Danielle Macdonald, a likable Australian actress who previously drew my attention via her enjoyable lead performance in Netflix comedy film “Dumplin’” (2018), plays Millie Cantwell, a young female American fund manager who suddenly decides to give up her promising professional career just for pursuing her personal dream. After watching a fabulous opera performance during one evening, she becomes quite determined to try on becoming a professional singer, and that certainly perplexes her boyfriend a lot, who is also incidentally her direct supervisor in their workplace.

Surely well aware of how inexperienced she is in many aspects, Millie looks for any good teacher who may be interested in helping her improve her singing skills, and she subsequently approaches to Meghan Geoffrey-Bishop (Joanna Lumley), a former diva who has focused on teaching since she left stages many years ago. Millie is warned about how harsh and cranky Meghan can be, but she is not daunted at all, and we soon see her driving up to a small Scottish village where Meghan has resided since her retirement.
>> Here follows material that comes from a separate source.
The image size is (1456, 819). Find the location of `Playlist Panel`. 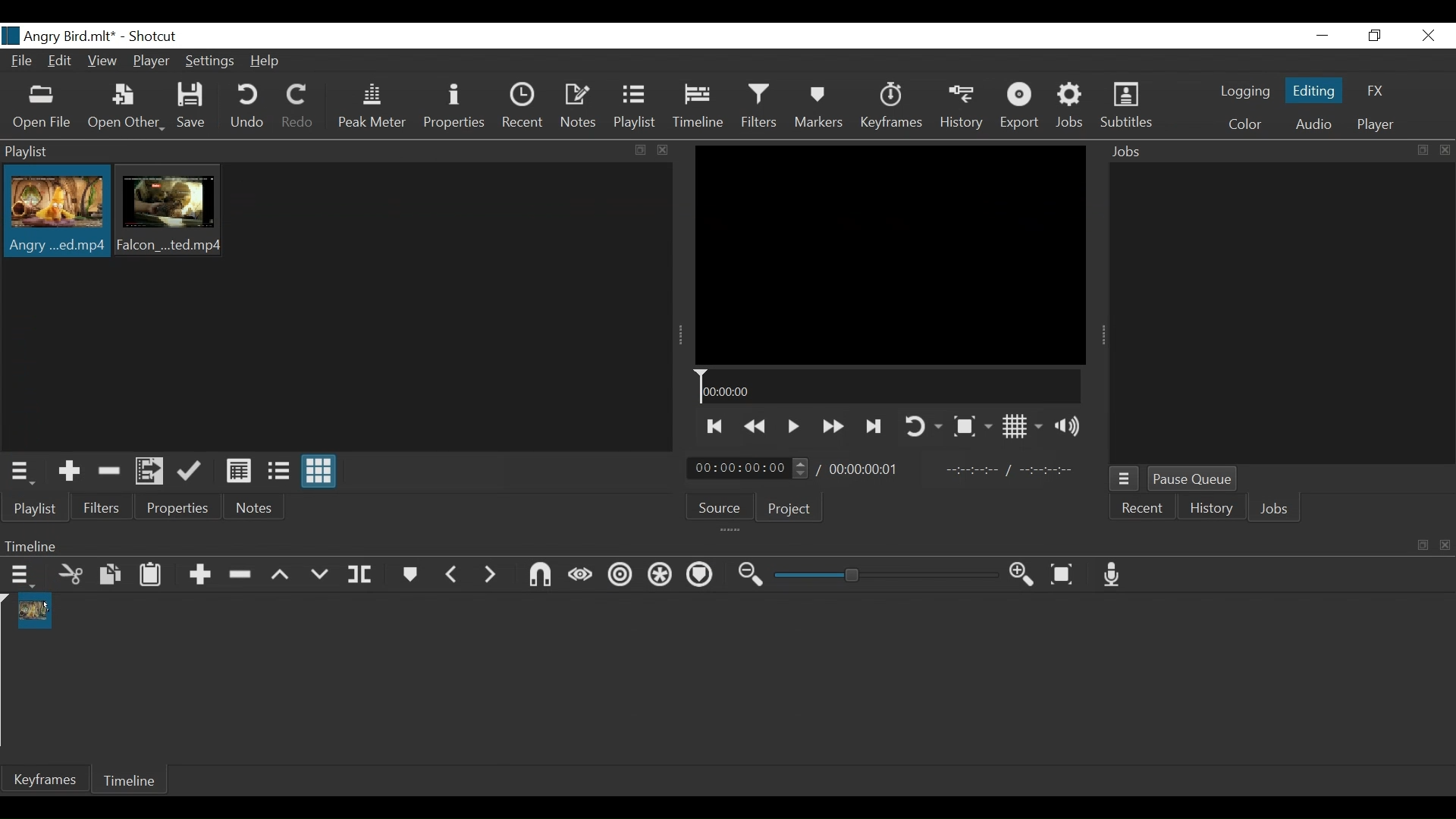

Playlist Panel is located at coordinates (339, 152).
Of course, things do not look that good right from when Millie arrives at the village. There is only one inn which is also the only pub in the village, and the room given to her is not exactly ideal to say the least. Although she has to stay there for next several weeks at least, Millie remains optimistic as before, and she also draws lots of attention from the crusty innkeeper and several other villagers who certainly welcome a little unexpected change in their mostly uneventful village.

However, Millie’s singing teacher is not so impressed or charmed by Millie at all. Right from their first singing lesson session, Meghan sharply points out how horribly amateurish Millie is, and Millie actually comes to consider quitting after her first grueling experience with Meghan, but she soon regains her plucky spirit nevertheless while also trying as hard as possible. Still strict and acerbic as usual, Meghan comes to discern considerable raw potential from her new student, and Millie consequently becomes more professional bit by bit under Meghan’s guidance.

Meanwhile, the movie also focuses on a local lad named Max Thistlewaite (Hugh Skinner), who was incidentally Meghan’s only student before Millie came. As Meghan’s attention is drawn more to Millie, Max cannot help but become jealous a times, but he also finds himself more motivated than before. Both he and Millie are going to participate in the upcoming nationwide singing competition, so Meghan has them practice together for enhancing each other, and, what do you know, we sense certain mutual feelings gradually developed between them.

After taking some time in establishing its main characters during its first half, the screenplay by director Ben Lewin and his co-writer Allen Palmer hops from one expected moment to another during its second half. Yes, our heroine surely becomes quite nervous and vulnerable during a local preliminary contest, but it is not much of a spoiler to tell you that she will eventually overcome, though I must say that there is a little surprise from what she sings during this part. Yes, our heroine becomes a bit conflicted when her boyfriend comes to show some support while she feels attracted to Max, but you can clearly see how this situation will be resolved in the end.

Anyway, the movie does not disappoint us at all in case of its several performance scenes. The arias from many different famous operas ranging from “La Traviata” to “The Barber of Seville” are performed on the screen, and, yes, that famous aria from “The Marriage of Figaro” also appears during one showstopper moment later in the story.

The solid performance from the three main cast members in the film overcome the conventional aspects of the story and characters at times. While Macdonald’s spirited comic performance ably carries the film to the end, she and Hugh Skinner, whose singings are respectively done by Stacey Alleaume and Nathan Lay, have nice low-key chemistry between them, and it is a shame that the movie often pushes their good efforts into distracting plot contrivance instead of going for more development on their characters’ rocky relationship. Around Macdonald and Skinner, Joanna Lumley has some juicy fun with her cantankerous character, and she is especially funny during her several scenes with Gary Lewis, who holds his small place fairly well as a supporting character who was probably quite close to Meghan some time ago.

On the whole, “Falling for Figaro” mostly works as a casual crowd-pleaser for general movie audiences, and I was not surprised when an acquaintance of mine told me later that she actually watched it twice. I can now think of several better comedy films about opera singing such as “Florence Foster Jenkins” (2016), but it is not boring at least, and I think you will not waste your time and money if you just look for some lightweight fun.